As Byron relates, the remarks about Putin were made against the backdrop of Pompeo’s recollections about confronting the Soviet Union, in whose KGB Putin served as a foreign intelligence officer in East Germany while Pompeo was stationed on the Western side of the line. As Pompeo recalled it: “I patrolled the East German border when I was a young lieutenant. I am not naive about Russia and its desire to impact its near abroad, and their ruthlessness and their willingness to do so.” He added that Putin “does believe that the dissolution of the Soviet Union was a calamity — the worst one of the 20th century. As a small part of it — I was a platoon leader in Germany — I consider it one of the greatest achievements of my life. He has the inverse view of that.”

Pompeo further opined that Putin’s rhetoric about feeling threatened by NATO and Ukraine is “nonsensical,” acidly observing that when Putin “raises his concerns . . .  about ill treatment of Russians in Ukraine, this is silly on its face. The worst treatment of Russians actually happens inside his own country.”

Pompeo’s bottom line was that Putin is “an elegantly sophisticated counterpart.” I’m inclined to agree with Byron that “elegantly” was not the best choice of words, and was apparently delivered after the former secretary seemed to grope for a better word. Still, the important word was counterpart — Pompeo is not deluding himself that our enemy is our friend — unlike, say, the Biden State Department negotiators currently cajoling Iran’s mullahs in hopes of reprising Obama’s disastrous nuclear deal.

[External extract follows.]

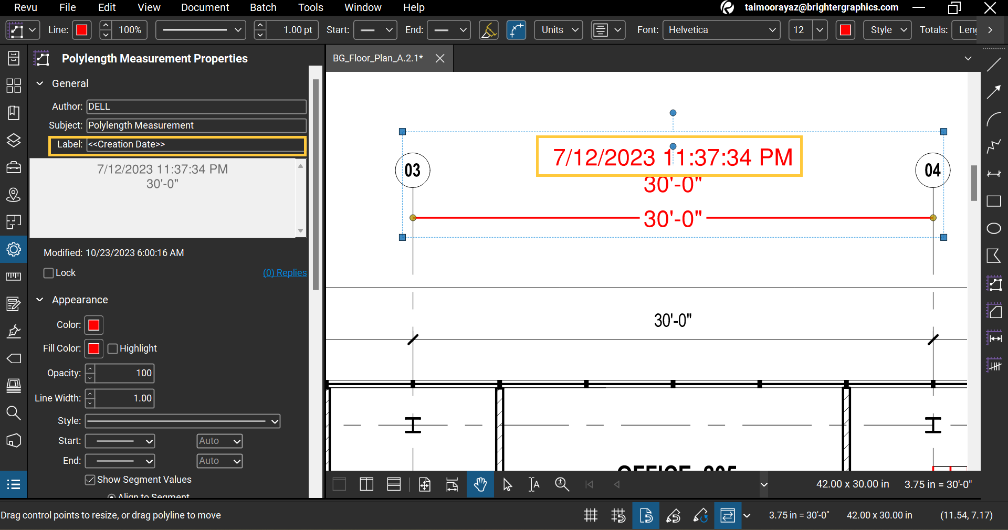
Task: Activate the Pan tool in the bottom toolbar
Action: pos(480,484)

Again stressing that we underestimate the Russian strongman only at our peril, Pompeo concluded that Putin “is not reckless but has always done the math.” We must realize that Putin’s math, his priorities, and his sense of Russian interests as he pursues them are unreasonable, Pompeo concludes, while remaining mindful that he has thought them through and will act on them. On that score, Pompeo emphasized that Putin’s highest interest is Putin — “First and foremost, he is about power for himself, making sure that his place as the leader of Russia continues.”

Apparently, a three-year habit of framing people as clandestine agents of the Kremlin based, not on proof, but on a Clinton campaign political hit-job, is a hard habit to break. But no one who perused what Pompeo actually said could honestly depict him as a Putin puppet. As the Russian dictator bombs Kyiv and casts his menacing eyes westward, the polls indicate that I’m not the only one who believes the United States would be far better served if Mike Pompeo were still steering American foreign policy.